◆ Problem description ◆
In the records below, find each line with "Task" and copy it.

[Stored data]
·····
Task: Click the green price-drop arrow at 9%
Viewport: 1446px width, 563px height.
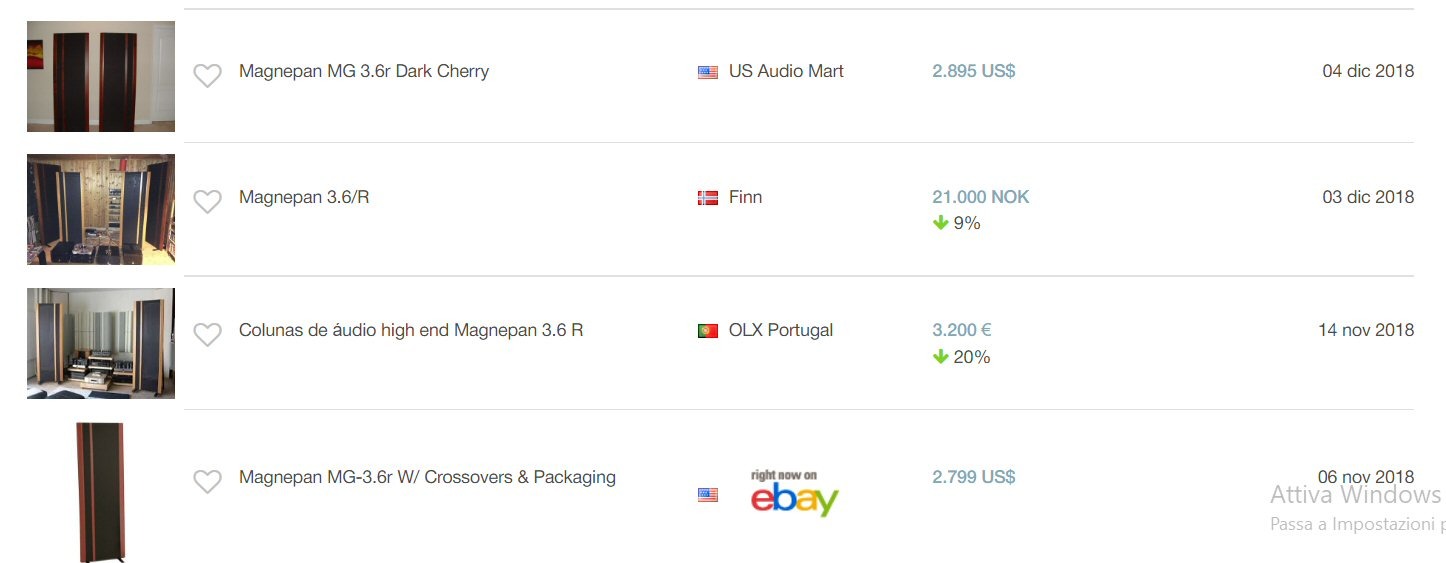Action: (940, 223)
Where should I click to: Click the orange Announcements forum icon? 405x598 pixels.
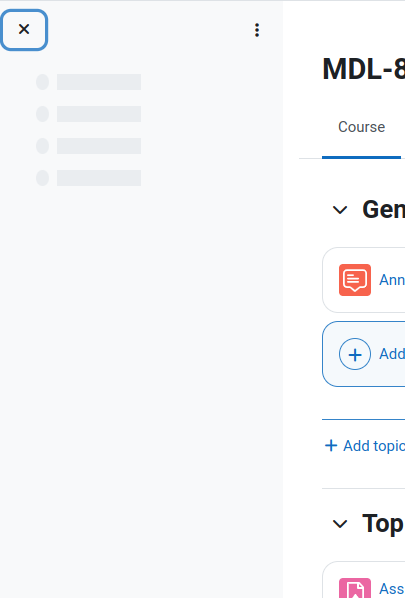pos(355,280)
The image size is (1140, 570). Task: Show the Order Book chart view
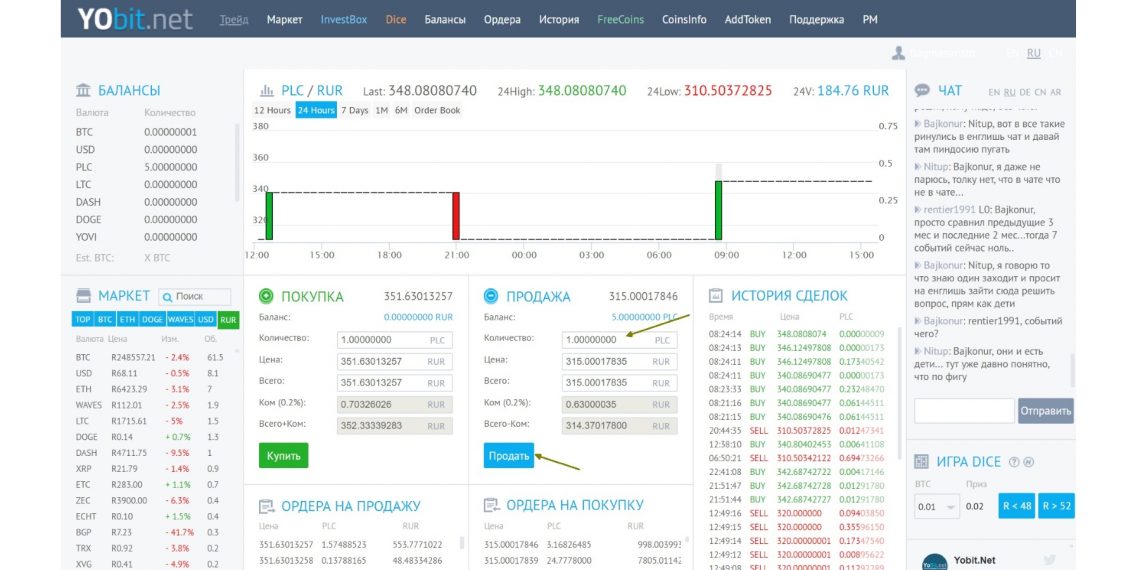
·····
◆ Answer to this problem ◆
Task: Click the green price-drop arrow at 9%
The image size is (1140, 570). Task: Show the Order Book chart view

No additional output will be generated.